(Stored items)
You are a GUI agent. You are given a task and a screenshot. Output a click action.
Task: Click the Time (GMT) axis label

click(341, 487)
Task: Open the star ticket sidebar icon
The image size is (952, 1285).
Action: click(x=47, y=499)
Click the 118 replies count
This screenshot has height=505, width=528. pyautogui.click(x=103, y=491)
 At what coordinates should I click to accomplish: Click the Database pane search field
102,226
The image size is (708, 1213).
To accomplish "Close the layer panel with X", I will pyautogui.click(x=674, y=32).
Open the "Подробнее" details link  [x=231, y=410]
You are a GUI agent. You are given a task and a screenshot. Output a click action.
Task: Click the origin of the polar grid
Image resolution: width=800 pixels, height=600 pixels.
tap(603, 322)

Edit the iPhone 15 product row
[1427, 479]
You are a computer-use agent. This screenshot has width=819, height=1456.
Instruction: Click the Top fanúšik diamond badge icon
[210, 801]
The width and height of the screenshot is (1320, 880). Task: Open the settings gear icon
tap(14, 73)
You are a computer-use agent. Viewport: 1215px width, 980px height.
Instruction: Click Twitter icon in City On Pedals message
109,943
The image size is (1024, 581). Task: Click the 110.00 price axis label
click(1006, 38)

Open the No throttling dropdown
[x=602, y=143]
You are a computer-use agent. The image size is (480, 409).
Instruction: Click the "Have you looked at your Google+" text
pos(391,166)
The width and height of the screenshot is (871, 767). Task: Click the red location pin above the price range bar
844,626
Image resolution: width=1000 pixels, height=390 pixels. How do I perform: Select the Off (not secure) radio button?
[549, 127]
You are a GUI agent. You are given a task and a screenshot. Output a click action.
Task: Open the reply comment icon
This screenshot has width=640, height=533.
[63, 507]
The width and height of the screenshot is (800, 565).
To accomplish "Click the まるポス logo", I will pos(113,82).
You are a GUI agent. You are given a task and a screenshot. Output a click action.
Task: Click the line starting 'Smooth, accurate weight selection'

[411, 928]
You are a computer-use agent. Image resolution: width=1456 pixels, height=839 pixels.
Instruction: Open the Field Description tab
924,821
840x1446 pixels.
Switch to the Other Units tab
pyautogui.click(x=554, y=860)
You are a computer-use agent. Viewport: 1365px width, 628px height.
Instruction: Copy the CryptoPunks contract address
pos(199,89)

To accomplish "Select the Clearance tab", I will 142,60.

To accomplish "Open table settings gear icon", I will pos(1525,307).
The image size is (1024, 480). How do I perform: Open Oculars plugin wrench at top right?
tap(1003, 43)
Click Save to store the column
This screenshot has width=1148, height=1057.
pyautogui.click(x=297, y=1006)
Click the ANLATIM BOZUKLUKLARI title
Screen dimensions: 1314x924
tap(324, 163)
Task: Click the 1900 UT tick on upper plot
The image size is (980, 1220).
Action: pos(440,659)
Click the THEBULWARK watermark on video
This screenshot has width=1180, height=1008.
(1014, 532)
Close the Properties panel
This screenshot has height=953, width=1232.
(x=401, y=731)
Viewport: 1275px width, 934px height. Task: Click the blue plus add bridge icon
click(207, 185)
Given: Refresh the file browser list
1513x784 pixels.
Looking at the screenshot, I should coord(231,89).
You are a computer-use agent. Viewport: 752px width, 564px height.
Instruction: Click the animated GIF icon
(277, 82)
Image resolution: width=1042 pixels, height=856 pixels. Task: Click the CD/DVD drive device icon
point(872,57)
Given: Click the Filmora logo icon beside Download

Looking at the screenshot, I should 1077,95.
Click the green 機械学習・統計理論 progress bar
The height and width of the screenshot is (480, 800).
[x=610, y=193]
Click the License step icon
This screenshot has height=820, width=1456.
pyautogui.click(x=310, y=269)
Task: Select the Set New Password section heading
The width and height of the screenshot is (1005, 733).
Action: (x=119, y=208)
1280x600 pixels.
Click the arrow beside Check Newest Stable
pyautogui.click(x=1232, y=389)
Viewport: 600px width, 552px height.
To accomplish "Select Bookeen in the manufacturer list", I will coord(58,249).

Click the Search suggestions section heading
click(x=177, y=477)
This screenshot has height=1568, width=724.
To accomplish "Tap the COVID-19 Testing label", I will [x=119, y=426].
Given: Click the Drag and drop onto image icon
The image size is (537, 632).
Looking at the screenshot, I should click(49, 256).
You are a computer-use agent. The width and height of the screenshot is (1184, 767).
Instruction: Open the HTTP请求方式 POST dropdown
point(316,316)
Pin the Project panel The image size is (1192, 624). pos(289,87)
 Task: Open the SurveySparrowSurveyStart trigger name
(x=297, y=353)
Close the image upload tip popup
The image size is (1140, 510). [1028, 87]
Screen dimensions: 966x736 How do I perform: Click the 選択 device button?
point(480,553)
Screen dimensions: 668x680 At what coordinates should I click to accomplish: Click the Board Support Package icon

* _YOUR OBJECTIVE_
Print each of the lines above again, unchanged.

* _WRITTEN RESPONSE_
You are a GUI agent. You are given a task and a screenshot. Output a click action.
Task: Click the Time (GMT) axis label

click(341, 487)
Task: Open the star ticket sidebar icon
The image size is (952, 1285).
Action: click(x=47, y=499)
Click the 118 replies count
This screenshot has height=505, width=528. pyautogui.click(x=103, y=491)
 At what coordinates should I click to accomplish: Click the Database pane search field
102,226
The image size is (708, 1213).
To accomplish "Close the layer panel with X", I will pyautogui.click(x=674, y=32).
Open the "Подробнее" details link  [x=231, y=410]
You are a GUI agent. You are given a task and a screenshot. Output a click action.
Task: Click the origin of the polar grid
Image resolution: width=800 pixels, height=600 pixels.
tap(603, 322)

Edit the iPhone 15 product row
[1427, 479]
You are a computer-use agent. This screenshot has width=819, height=1456.
Instruction: Click the Top fanúšik diamond badge icon
[210, 801]
The width and height of the screenshot is (1320, 880). Task: Open the settings gear icon
tap(14, 73)
You are a computer-use agent. Viewport: 1215px width, 980px height.
Instruction: Click Twitter icon in City On Pedals message
109,943
The image size is (1024, 581). Task: Click the 110.00 price axis label
click(1006, 38)

Open the No throttling dropdown
[x=602, y=143]
You are a computer-use agent. The image size is (480, 409).
Instruction: Click the "Have you looked at your Google+" text
pos(391,166)
The width and height of the screenshot is (871, 767). Task: Click the red location pin above the price range bar
844,626
Image resolution: width=1000 pixels, height=390 pixels. How do I perform: Select the Off (not secure) radio button?
[549, 127]
You are a GUI agent. You are given a task and a screenshot. Output a click action.
Task: Open the reply comment icon
This screenshot has width=640, height=533.
[63, 507]
The width and height of the screenshot is (800, 565).
To accomplish "Click the まるポス logo", I will pos(113,82).
You are a GUI agent. You are given a task and a screenshot. Output a click action.
Task: Click the line starting 'Smooth, accurate weight selection'

[411, 928]
You are a computer-use agent. Image resolution: width=1456 pixels, height=839 pixels.
Instruction: Open the Field Description tab
924,821
840x1446 pixels.
Switch to the Other Units tab
pyautogui.click(x=554, y=860)
You are a computer-use agent. Viewport: 1365px width, 628px height.
Instruction: Copy the CryptoPunks contract address
pos(199,89)

To accomplish "Select the Clearance tab", I will 142,60.

To accomplish "Open table settings gear icon", I will pos(1525,307).
The image size is (1024, 480). How do I perform: Open Oculars plugin wrench at top right?
tap(1003, 43)
Click Save to store the column
This screenshot has width=1148, height=1057.
pyautogui.click(x=297, y=1006)
Click the ANLATIM BOZUKLUKLARI title
Screen dimensions: 1314x924
tap(324, 163)
Task: Click the 1900 UT tick on upper plot
The image size is (980, 1220).
Action: pos(440,659)
Click the THEBULWARK watermark on video
This screenshot has width=1180, height=1008.
(1014, 532)
Close the Properties panel
This screenshot has height=953, width=1232.
(x=401, y=731)
Viewport: 1275px width, 934px height. Task: Click the blue plus add bridge icon
click(207, 185)
Given: Refresh the file browser list
1513x784 pixels.
Looking at the screenshot, I should coord(231,89).
You are a computer-use agent. Viewport: 752px width, 564px height.
Instruction: Click the animated GIF icon
(277, 82)
Image resolution: width=1042 pixels, height=856 pixels. Task: Click the CD/DVD drive device icon
point(872,57)
Given: Click the Filmora logo icon beside Download

Looking at the screenshot, I should 1077,95.
Click the green 機械学習・統計理論 progress bar
The height and width of the screenshot is (480, 800).
[x=610, y=193]
Click the License step icon
This screenshot has height=820, width=1456.
pyautogui.click(x=310, y=269)
Task: Select the Set New Password section heading
The width and height of the screenshot is (1005, 733).
Action: (x=119, y=208)
1280x600 pixels.
Click the arrow beside Check Newest Stable
pyautogui.click(x=1232, y=389)
Viewport: 600px width, 552px height.
To accomplish "Select Bookeen in the manufacturer list", I will coord(58,249).

Click the Search suggestions section heading
click(x=177, y=477)
This screenshot has height=1568, width=724.
To accomplish "Tap the COVID-19 Testing label", I will [x=119, y=426].
Given: Click the Drag and drop onto image icon
The image size is (537, 632).
Looking at the screenshot, I should click(49, 256).
You are a computer-use agent. The width and height of the screenshot is (1184, 767).
Instruction: Open the HTTP请求方式 POST dropdown
point(316,316)
Pin the Project panel The image size is (1192, 624). pos(289,87)
 Task: Open the SurveySparrowSurveyStart trigger name
(x=297, y=353)
Close the image upload tip popup
The image size is (1140, 510). [1028, 87]
Screen dimensions: 966x736 How do I perform: Click the 選択 device button?
point(480,553)
Screen dimensions: 668x680 At what coordinates should I click to accomplish: Click the Board Support Package icon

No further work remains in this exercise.